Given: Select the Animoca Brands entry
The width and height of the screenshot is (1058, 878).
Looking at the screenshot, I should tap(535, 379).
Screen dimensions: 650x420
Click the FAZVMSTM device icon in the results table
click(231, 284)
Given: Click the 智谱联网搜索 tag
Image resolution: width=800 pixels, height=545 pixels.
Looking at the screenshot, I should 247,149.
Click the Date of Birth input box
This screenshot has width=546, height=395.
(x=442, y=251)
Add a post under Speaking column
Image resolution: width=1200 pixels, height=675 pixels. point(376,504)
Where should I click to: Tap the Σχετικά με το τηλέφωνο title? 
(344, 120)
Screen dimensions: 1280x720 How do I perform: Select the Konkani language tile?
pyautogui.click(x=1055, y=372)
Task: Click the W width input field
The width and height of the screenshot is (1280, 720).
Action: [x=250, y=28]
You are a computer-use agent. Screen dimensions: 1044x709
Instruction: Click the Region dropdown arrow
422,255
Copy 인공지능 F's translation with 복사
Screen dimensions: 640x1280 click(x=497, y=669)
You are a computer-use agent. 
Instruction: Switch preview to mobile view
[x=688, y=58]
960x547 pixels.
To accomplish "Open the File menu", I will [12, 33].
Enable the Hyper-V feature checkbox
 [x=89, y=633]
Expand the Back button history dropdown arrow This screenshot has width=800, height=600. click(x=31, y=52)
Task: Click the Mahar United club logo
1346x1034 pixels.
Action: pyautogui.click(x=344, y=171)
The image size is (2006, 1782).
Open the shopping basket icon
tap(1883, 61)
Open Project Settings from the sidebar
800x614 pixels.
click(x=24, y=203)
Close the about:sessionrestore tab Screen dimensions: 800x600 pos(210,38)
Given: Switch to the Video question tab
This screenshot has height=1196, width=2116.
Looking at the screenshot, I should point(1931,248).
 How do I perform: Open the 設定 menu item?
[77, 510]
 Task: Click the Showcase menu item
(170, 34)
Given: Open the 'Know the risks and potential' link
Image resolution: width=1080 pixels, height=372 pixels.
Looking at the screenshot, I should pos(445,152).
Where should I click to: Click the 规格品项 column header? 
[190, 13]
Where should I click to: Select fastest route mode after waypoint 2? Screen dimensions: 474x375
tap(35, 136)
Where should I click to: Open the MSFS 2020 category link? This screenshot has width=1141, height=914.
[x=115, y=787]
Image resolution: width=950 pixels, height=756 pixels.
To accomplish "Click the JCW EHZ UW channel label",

- - -

Stated problem
Please return each line above that contains the word "Task", copied in full.

Complete response
Task: Click the W width input field
Task: Click the Mahar United club logo
 Task: Click the Showcase menu item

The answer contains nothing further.